Goal of the exercise → Reproduce the following material word for word, keeping every line and character unchanged.

--- start ---

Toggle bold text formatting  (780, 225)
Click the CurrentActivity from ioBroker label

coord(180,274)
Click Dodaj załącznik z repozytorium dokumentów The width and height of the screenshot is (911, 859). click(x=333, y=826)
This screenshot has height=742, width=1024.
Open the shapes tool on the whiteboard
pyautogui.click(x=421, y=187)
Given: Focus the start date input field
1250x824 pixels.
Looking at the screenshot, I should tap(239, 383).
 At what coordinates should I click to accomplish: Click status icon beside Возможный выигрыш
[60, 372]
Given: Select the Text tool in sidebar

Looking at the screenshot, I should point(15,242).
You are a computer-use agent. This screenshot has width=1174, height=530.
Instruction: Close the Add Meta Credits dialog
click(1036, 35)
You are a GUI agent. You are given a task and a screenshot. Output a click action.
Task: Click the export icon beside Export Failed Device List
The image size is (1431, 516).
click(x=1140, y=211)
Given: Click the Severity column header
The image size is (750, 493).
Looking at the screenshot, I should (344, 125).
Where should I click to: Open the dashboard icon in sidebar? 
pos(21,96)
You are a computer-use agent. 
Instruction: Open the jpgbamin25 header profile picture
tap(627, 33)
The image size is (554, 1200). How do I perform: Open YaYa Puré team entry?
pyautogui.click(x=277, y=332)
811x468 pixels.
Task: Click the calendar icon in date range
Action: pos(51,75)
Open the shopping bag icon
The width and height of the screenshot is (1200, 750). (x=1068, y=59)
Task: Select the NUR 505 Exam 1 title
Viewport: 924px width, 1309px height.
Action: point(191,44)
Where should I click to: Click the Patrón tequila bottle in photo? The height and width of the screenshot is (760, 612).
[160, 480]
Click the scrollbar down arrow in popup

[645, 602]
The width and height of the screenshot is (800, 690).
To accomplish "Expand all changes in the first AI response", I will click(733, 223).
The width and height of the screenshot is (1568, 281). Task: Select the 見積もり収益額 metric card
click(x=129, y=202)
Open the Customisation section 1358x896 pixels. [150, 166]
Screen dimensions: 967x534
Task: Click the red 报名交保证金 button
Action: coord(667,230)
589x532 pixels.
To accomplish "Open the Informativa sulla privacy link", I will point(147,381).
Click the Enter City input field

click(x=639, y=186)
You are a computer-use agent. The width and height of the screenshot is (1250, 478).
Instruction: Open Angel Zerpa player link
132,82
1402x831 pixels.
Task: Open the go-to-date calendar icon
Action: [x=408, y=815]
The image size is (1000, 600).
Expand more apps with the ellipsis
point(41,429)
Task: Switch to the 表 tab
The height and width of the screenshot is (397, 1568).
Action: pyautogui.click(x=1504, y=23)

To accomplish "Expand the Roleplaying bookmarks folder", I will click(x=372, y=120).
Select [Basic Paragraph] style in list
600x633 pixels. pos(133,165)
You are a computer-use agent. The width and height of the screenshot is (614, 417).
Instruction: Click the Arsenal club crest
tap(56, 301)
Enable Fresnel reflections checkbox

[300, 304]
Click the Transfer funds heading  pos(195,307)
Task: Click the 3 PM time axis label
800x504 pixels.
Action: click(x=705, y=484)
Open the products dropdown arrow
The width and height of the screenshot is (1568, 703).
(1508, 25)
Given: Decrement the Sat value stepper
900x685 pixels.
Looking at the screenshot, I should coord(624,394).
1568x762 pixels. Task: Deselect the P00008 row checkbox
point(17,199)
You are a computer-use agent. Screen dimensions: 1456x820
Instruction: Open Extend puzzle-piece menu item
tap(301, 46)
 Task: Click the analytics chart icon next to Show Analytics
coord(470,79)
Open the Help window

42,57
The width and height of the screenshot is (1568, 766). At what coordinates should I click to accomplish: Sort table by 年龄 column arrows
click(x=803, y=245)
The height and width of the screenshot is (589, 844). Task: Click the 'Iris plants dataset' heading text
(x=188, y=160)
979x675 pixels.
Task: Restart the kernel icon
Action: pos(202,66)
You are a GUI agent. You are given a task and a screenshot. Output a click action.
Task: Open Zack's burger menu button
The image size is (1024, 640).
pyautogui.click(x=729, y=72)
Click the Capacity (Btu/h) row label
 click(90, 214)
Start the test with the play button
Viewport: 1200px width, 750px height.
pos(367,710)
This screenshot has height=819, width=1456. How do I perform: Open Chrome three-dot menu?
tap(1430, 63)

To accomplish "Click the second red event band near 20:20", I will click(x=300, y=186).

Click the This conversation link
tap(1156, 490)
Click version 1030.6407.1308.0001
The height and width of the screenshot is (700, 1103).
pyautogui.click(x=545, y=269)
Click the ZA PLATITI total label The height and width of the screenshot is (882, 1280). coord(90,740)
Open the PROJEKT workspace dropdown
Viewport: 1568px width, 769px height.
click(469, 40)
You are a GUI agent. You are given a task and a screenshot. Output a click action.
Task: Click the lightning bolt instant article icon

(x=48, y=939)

--- end ---

Task solution →
Toggle bold text formatting  (780, 225)
Click the CurrentActivity from ioBroker label

coord(180,274)
Click Dodaj załącznik z repozytorium dokumentów The width and height of the screenshot is (911, 859). click(x=333, y=826)
This screenshot has height=742, width=1024.
Open the shapes tool on the whiteboard
pyautogui.click(x=421, y=187)
Given: Focus the start date input field
1250x824 pixels.
Looking at the screenshot, I should tap(239, 383).
 At what coordinates should I click to accomplish: Click status icon beside Возможный выигрыш
[60, 372]
Given: Select the Text tool in sidebar

Looking at the screenshot, I should point(15,242).
You are a computer-use agent. This screenshot has width=1174, height=530.
Instruction: Close the Add Meta Credits dialog
click(1036, 35)
You are a GUI agent. You are given a task and a screenshot. Output a click action.
Task: Click the export icon beside Export Failed Device List
The image size is (1431, 516).
click(x=1140, y=211)
Given: Click the Severity column header
The image size is (750, 493).
Looking at the screenshot, I should (344, 125).
Where should I click to: Open the dashboard icon in sidebar? 
pos(21,96)
You are a computer-use agent. 
Instruction: Open the jpgbamin25 header profile picture
tap(627, 33)
The image size is (554, 1200). How do I perform: Open YaYa Puré team entry?
pyautogui.click(x=277, y=332)
811x468 pixels.
Task: Click the calendar icon in date range
Action: pos(51,75)
Open the shopping bag icon
The width and height of the screenshot is (1200, 750). (x=1068, y=59)
Task: Select the NUR 505 Exam 1 title
Viewport: 924px width, 1309px height.
Action: point(191,44)
Where should I click to: Click the Patrón tequila bottle in photo? The height and width of the screenshot is (760, 612).
[160, 480]
Click the scrollbar down arrow in popup

[645, 602]
The width and height of the screenshot is (800, 690).
To accomplish "Expand all changes in the first AI response", I will click(733, 223).
The width and height of the screenshot is (1568, 281). Task: Select the 見積もり収益額 metric card
click(x=129, y=202)
Open the Customisation section 1358x896 pixels. [150, 166]
Screen dimensions: 967x534
Task: Click the red 报名交保证金 button
Action: coord(667,230)
589x532 pixels.
To accomplish "Open the Informativa sulla privacy link", I will point(147,381).
Click the Enter City input field

click(x=639, y=186)
You are a computer-use agent. The width and height of the screenshot is (1250, 478).
Instruction: Open Angel Zerpa player link
132,82
1402x831 pixels.
Task: Open the go-to-date calendar icon
Action: [x=408, y=815]
The image size is (1000, 600).
Expand more apps with the ellipsis
point(41,429)
Task: Switch to the 表 tab
The height and width of the screenshot is (397, 1568).
Action: pyautogui.click(x=1504, y=23)

To accomplish "Expand the Roleplaying bookmarks folder", I will click(x=372, y=120).
Select [Basic Paragraph] style in list
600x633 pixels. pos(133,165)
You are a computer-use agent. The width and height of the screenshot is (614, 417).
Instruction: Click the Arsenal club crest
tap(56, 301)
Enable Fresnel reflections checkbox

[300, 304]
Click the Transfer funds heading  pos(195,307)
Task: Click the 3 PM time axis label
800x504 pixels.
Action: click(x=705, y=484)
Open the products dropdown arrow
The width and height of the screenshot is (1568, 703).
(1508, 25)
Given: Decrement the Sat value stepper
900x685 pixels.
Looking at the screenshot, I should coord(624,394).
1568x762 pixels. Task: Deselect the P00008 row checkbox
point(17,199)
You are a computer-use agent. Screen dimensions: 1456x820
Instruction: Open Extend puzzle-piece menu item
tap(301, 46)
 Task: Click the analytics chart icon next to Show Analytics
coord(470,79)
Open the Help window

42,57
The width and height of the screenshot is (1568, 766). At what coordinates should I click to accomplish: Sort table by 年龄 column arrows
click(x=803, y=245)
The height and width of the screenshot is (589, 844). Task: Click the 'Iris plants dataset' heading text
(x=188, y=160)
979x675 pixels.
Task: Restart the kernel icon
Action: pos(202,66)
You are a GUI agent. You are given a task and a screenshot. Output a click action.
Task: Open Zack's burger menu button
The image size is (1024, 640).
pyautogui.click(x=729, y=72)
Click the Capacity (Btu/h) row label
 click(90, 214)
Start the test with the play button
Viewport: 1200px width, 750px height.
pos(367,710)
This screenshot has height=819, width=1456. How do I perform: Open Chrome three-dot menu?
tap(1430, 63)

To accomplish "Click the second red event band near 20:20", I will click(x=300, y=186).

Click the This conversation link
tap(1156, 490)
Click version 1030.6407.1308.0001
The height and width of the screenshot is (700, 1103).
pyautogui.click(x=545, y=269)
Click the ZA PLATITI total label The height and width of the screenshot is (882, 1280). coord(90,740)
Open the PROJEKT workspace dropdown
Viewport: 1568px width, 769px height.
click(469, 40)
You are a GUI agent. You are given a task and a screenshot. Output a click action.
Task: Click the lightning bolt instant article icon

(x=48, y=939)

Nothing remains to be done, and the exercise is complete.